Memory Impairment Screen (MIS) - Brief screening tool that assesses for patient’s ability to recall.

General Practitioner Assessment of Cognition (GPCOG) - A screening tool developed by general practitioners, primary care physicians, and family doctors. This tool can be utilized with both patient and/or caregiver/family member.

For more information:

Please see the Alzheimer’s Association’s COGNITIVE ASSESSMENT TOOLKIT for additional recommendations and clinical guidelines on detecting cognitive impairment quickly and efficiently during the Medicare Annual Wellness Visit. This guide includes screening and assessment tools that can be utilized with both patient and informant, as well as recommendations for detecting cognitive impairment in the primary care setting.

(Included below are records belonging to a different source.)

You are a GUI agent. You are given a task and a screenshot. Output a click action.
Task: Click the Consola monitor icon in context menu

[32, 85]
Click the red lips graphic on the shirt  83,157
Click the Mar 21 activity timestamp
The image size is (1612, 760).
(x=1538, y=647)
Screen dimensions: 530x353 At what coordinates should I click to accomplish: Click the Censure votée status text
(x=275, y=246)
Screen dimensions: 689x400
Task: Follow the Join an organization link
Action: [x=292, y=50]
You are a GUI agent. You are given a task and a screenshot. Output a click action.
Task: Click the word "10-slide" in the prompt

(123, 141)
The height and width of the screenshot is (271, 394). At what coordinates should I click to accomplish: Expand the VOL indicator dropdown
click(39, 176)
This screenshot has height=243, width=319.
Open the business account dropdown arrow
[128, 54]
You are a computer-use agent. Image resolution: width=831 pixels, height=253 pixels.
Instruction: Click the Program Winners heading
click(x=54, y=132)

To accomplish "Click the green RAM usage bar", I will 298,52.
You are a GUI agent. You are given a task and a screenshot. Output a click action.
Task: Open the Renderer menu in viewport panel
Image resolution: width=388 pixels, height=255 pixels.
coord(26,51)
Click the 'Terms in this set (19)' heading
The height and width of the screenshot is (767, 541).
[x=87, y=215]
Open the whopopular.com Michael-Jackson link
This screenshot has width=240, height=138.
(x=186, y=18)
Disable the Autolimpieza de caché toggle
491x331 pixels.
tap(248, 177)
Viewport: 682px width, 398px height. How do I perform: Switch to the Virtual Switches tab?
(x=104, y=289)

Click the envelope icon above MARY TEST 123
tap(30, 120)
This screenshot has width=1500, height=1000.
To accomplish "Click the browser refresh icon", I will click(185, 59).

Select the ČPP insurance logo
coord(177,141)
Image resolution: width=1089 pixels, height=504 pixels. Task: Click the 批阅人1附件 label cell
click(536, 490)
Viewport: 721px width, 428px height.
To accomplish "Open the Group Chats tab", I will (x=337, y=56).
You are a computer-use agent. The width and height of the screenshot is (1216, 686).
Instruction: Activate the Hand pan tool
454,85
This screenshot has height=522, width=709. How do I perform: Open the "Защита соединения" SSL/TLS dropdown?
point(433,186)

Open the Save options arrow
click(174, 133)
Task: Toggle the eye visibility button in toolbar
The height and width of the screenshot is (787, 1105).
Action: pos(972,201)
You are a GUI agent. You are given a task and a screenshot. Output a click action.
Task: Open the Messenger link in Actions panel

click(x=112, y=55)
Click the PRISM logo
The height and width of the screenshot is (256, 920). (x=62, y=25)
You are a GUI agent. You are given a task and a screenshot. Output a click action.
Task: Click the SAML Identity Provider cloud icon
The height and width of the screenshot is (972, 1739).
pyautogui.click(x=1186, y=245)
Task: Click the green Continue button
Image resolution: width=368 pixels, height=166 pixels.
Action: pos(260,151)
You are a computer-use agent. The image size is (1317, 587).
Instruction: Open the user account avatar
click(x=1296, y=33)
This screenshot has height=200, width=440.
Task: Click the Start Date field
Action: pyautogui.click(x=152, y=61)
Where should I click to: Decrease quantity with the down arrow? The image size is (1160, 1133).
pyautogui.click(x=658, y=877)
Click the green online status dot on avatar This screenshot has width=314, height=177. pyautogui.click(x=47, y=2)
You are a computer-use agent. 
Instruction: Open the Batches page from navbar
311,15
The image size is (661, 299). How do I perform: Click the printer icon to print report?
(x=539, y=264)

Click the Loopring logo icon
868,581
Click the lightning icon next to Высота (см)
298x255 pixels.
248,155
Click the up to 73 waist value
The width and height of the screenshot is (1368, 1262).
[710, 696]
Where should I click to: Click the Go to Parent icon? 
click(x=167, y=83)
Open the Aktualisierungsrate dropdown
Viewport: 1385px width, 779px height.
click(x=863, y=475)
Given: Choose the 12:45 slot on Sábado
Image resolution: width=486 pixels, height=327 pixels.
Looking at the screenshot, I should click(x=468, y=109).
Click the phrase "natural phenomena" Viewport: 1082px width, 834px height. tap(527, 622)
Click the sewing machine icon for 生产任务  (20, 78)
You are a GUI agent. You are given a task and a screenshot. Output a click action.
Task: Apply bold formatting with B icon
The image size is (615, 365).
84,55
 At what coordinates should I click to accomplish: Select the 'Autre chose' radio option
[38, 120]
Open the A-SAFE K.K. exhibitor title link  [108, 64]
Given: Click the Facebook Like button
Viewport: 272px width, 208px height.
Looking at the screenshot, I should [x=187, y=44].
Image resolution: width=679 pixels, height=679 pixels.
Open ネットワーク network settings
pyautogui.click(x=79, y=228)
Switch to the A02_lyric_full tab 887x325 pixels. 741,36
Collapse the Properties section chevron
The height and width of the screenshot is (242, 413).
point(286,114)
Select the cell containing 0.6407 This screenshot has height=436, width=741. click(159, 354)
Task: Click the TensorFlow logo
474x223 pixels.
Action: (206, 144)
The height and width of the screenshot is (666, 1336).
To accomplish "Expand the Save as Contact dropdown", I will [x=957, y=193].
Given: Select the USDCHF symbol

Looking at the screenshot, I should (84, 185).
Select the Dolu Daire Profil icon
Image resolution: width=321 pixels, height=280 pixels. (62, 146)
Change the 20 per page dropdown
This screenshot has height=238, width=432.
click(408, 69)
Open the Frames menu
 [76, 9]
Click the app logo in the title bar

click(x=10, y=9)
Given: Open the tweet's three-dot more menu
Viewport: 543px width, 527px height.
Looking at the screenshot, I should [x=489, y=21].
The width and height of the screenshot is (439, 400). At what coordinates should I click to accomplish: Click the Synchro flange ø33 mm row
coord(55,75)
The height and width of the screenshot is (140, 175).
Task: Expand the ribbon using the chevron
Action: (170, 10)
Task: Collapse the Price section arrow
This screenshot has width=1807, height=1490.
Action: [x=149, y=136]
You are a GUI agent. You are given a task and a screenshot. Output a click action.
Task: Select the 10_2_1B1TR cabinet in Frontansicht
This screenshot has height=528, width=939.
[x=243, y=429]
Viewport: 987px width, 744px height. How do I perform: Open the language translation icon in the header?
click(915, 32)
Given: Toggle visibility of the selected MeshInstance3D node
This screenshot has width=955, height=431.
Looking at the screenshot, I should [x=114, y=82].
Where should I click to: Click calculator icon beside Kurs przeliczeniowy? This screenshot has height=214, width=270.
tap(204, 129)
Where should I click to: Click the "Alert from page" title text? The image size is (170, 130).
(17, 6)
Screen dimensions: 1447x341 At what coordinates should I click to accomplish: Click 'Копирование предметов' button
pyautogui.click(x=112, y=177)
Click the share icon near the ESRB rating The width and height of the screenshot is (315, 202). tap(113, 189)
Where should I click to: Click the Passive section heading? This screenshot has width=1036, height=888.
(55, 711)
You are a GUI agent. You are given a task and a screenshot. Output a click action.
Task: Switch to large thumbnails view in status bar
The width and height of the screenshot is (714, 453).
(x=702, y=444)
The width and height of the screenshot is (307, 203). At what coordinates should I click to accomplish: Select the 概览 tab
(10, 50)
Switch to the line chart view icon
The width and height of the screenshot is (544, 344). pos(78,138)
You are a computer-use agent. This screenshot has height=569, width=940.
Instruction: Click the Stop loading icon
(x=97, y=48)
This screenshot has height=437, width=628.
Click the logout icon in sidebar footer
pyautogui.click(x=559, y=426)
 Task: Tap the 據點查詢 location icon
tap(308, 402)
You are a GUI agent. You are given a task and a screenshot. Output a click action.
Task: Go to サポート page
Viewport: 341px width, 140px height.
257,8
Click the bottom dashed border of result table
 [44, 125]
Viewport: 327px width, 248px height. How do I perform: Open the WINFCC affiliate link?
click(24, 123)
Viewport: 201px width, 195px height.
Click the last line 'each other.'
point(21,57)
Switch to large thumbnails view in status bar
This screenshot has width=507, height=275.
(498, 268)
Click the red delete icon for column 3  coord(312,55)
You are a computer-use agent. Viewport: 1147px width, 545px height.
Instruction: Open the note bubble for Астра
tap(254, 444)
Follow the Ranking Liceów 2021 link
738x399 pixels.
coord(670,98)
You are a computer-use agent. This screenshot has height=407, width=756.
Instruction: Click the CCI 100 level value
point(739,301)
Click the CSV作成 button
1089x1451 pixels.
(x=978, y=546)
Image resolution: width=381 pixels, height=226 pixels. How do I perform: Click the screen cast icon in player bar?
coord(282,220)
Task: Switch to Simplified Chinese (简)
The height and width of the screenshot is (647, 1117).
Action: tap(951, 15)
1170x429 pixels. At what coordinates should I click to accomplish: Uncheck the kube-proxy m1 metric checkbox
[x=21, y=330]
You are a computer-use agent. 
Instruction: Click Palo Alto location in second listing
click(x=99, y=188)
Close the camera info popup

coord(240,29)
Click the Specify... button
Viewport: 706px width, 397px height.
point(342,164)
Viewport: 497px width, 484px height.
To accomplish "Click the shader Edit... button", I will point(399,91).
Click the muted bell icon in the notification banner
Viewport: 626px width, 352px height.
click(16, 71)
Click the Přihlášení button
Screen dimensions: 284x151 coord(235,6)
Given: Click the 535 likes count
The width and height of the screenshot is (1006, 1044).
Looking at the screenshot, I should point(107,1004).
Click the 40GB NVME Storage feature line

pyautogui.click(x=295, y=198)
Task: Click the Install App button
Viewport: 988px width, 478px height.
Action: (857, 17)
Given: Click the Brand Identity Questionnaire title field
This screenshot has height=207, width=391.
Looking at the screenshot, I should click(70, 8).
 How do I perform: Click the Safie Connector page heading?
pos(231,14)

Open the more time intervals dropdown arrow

Provider Interventions and Goals

Discuss prevention and early identification with members and caregivers

Increase member Quality of Life

Decrease caregiver burnout

Develop an integrated, collaborative care plan with PCP, Behavioral Health providers, and Molina care management

Caregiver Resources and Support

The caregiver is a vital role to an individual experiencing cognitive impairment, dementia, or Alzheimer’s. Caregivers require support and appropriate resources to be able to provide care and safety to this vulnerable population. Providers can offer the following to caregivers or family members to partner in providing care to these individuals:

Alzheimer’s Association Local Resource Finder - For patients and support system.

10 Signs and Symptoms of Alzheimer’s - The Alzheimer’s Association’s list of 10 warning signs for patient’s and/or their support system.

A Caregiver’s Guide to Understanding Dementia Behaviors - The National Center on Caregiving’s guide provides education and support to caregivers related to communication, warning signs, managing related behaviors, and other challenges.

Molina Complete Care Case Management- Molina’s Case Management team offers support to members and caregivers. A dedicated Case Manager takes an integrated, collaborative approach to assisting with care coordination of both mental and physical health needs, health education, and connecting members and their caregivers to appropriate resources.